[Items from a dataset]
□ □ □ □ □ □ □
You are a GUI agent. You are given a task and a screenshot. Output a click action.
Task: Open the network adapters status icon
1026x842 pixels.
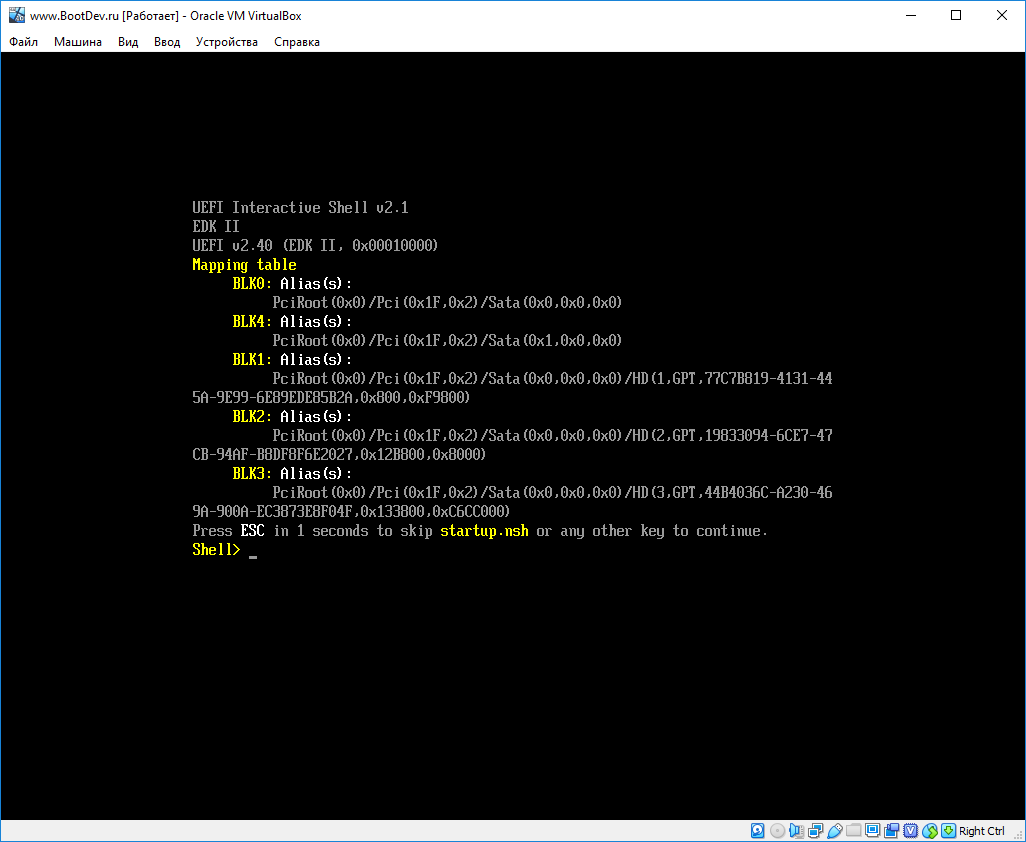(813, 830)
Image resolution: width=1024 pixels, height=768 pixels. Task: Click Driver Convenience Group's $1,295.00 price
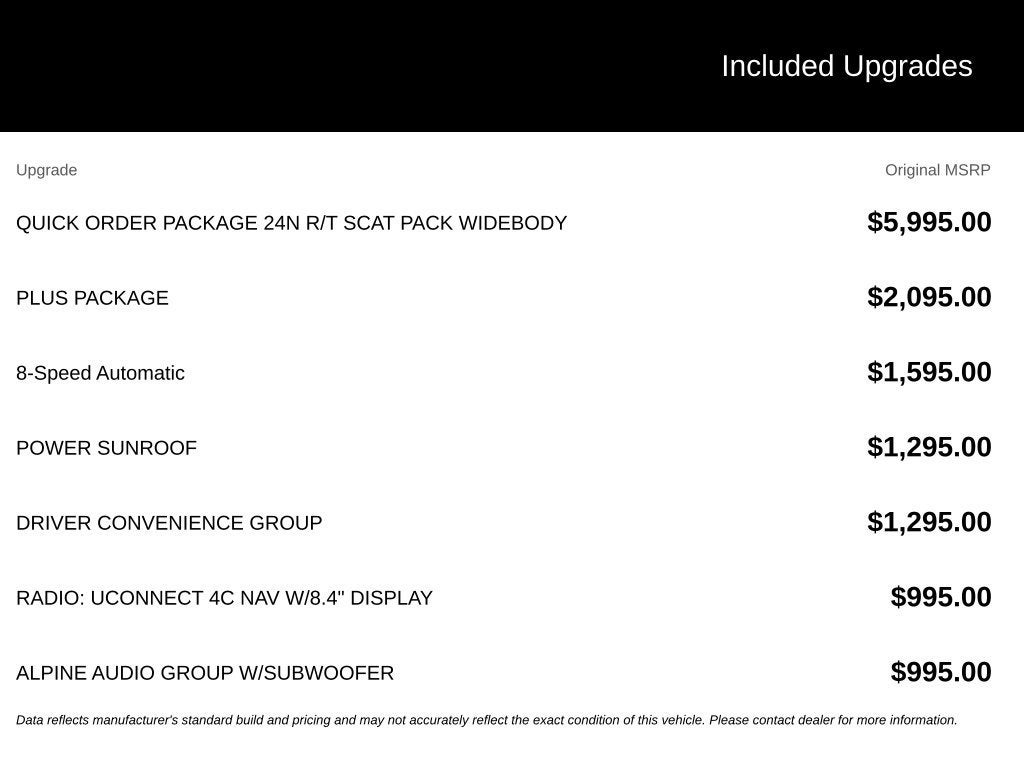click(x=929, y=522)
□ □ □ □ □ □ □
INSTRUCTION - Reproduce every line of the listing above word for word, leaving out the pictures.

TASK SOLUTION -
You are a GUI agent. You are given a task and a screenshot. Output a click action.
Task: Open the network adapters status icon
1026x842 pixels.
(813, 830)
Image resolution: width=1024 pixels, height=768 pixels. Task: Click Driver Convenience Group's $1,295.00 price
click(x=929, y=522)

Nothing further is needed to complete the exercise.